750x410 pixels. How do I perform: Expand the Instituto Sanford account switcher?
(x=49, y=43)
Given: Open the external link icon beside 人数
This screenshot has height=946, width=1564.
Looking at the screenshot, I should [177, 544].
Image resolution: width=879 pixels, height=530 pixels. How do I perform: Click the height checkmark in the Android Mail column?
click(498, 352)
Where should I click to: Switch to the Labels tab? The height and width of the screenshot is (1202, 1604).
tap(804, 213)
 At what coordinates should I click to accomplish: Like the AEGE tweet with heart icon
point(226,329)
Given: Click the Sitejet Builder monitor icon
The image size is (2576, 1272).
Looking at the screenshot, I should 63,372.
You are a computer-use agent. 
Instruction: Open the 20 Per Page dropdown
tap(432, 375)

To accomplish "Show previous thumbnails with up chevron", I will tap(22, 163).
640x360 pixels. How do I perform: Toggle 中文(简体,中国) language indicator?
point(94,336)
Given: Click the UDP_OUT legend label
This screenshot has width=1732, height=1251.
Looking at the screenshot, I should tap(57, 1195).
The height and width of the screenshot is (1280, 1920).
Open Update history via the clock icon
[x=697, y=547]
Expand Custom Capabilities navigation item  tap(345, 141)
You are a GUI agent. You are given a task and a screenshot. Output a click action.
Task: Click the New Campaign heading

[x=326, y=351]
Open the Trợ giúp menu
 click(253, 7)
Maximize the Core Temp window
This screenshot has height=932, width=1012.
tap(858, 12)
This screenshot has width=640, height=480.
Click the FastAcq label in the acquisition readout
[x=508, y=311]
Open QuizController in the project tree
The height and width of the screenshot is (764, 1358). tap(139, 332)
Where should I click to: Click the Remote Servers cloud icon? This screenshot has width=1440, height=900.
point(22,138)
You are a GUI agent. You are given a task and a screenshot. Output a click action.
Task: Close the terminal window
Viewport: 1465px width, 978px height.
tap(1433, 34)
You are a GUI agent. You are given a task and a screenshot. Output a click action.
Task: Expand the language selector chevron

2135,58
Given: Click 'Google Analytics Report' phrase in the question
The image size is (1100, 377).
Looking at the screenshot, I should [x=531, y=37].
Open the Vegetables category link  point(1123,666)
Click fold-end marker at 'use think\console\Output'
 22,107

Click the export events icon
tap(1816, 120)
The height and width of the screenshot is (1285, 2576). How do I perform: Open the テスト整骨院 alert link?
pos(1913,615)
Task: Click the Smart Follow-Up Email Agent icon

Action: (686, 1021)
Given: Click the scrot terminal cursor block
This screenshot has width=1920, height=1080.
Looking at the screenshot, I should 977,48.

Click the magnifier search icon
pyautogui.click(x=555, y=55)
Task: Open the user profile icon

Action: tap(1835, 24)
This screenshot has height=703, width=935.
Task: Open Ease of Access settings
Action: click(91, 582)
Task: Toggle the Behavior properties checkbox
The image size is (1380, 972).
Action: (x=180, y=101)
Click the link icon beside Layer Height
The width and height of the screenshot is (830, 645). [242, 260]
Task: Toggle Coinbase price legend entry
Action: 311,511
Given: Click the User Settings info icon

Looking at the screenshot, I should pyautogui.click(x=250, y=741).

|---|

## Goal
Reproduce all of the items above with "GUI agent" replaced by "desktop agent" wherever it occurs, changing nothing else.

## Full solution
750x410 pixels. How do I perform: Expand the Instituto Sanford account switcher?
(x=49, y=43)
Given: Open the external link icon beside 人数
This screenshot has height=946, width=1564.
Looking at the screenshot, I should [177, 544].
Image resolution: width=879 pixels, height=530 pixels. How do I perform: Click the height checkmark in the Android Mail column?
click(498, 352)
Where should I click to: Switch to the Labels tab? The height and width of the screenshot is (1202, 1604).
tap(804, 213)
 At what coordinates should I click to accomplish: Like the AEGE tweet with heart icon
point(226,329)
Given: Click the Sitejet Builder monitor icon
The image size is (2576, 1272).
Looking at the screenshot, I should 63,372.
You are a computer-use agent. 
Instruction: Open the 20 Per Page dropdown
tap(432, 375)

To accomplish "Show previous thumbnails with up chevron", I will tap(22, 163).
640x360 pixels. How do I perform: Toggle 中文(简体,中国) language indicator?
point(94,336)
Given: Click the UDP_OUT legend label
This screenshot has width=1732, height=1251.
Looking at the screenshot, I should tap(57, 1195).
The height and width of the screenshot is (1280, 1920).
Open Update history via the clock icon
[x=697, y=547]
Expand Custom Capabilities navigation item  tap(345, 141)
You are a desktop agent. You are given a task and a screenshot. Output a click action.
Task: Click the New Campaign heading

[x=326, y=351]
Open the Trợ giúp menu
 click(253, 7)
Maximize the Core Temp window
This screenshot has height=932, width=1012.
tap(858, 12)
This screenshot has width=640, height=480.
Click the FastAcq label in the acquisition readout
[x=508, y=311]
Open QuizController in the project tree
The height and width of the screenshot is (764, 1358). tap(139, 332)
Where should I click to: Click the Remote Servers cloud icon? This screenshot has width=1440, height=900.
point(22,138)
You are a desktop agent. You are given a task and a screenshot. Output a click action.
Task: Close the terminal window
Viewport: 1465px width, 978px height.
tap(1433, 34)
You are a desktop agent. You are given a task and a screenshot. Output a click action.
Task: Expand the language selector chevron

2135,58
Given: Click 'Google Analytics Report' phrase in the question
The image size is (1100, 377).
Looking at the screenshot, I should [x=531, y=37].
Open the Vegetables category link  point(1123,666)
Click fold-end marker at 'use think\console\Output'
 22,107

Click the export events icon
tap(1816, 120)
The height and width of the screenshot is (1285, 2576). How do I perform: Open the テスト整骨院 alert link?
pos(1913,615)
Task: Click the Smart Follow-Up Email Agent icon

Action: (686, 1021)
Given: Click the scrot terminal cursor block
This screenshot has width=1920, height=1080.
Looking at the screenshot, I should 977,48.

Click the magnifier search icon
pyautogui.click(x=555, y=55)
Task: Open the user profile icon

Action: tap(1835, 24)
This screenshot has height=703, width=935.
Task: Open Ease of Access settings
Action: click(91, 582)
Task: Toggle the Behavior properties checkbox
The image size is (1380, 972).
Action: (x=180, y=101)
Click the link icon beside Layer Height
The width and height of the screenshot is (830, 645). [242, 260]
Task: Toggle Coinbase price legend entry
Action: 311,511
Given: Click the User Settings info icon

Looking at the screenshot, I should pyautogui.click(x=250, y=741).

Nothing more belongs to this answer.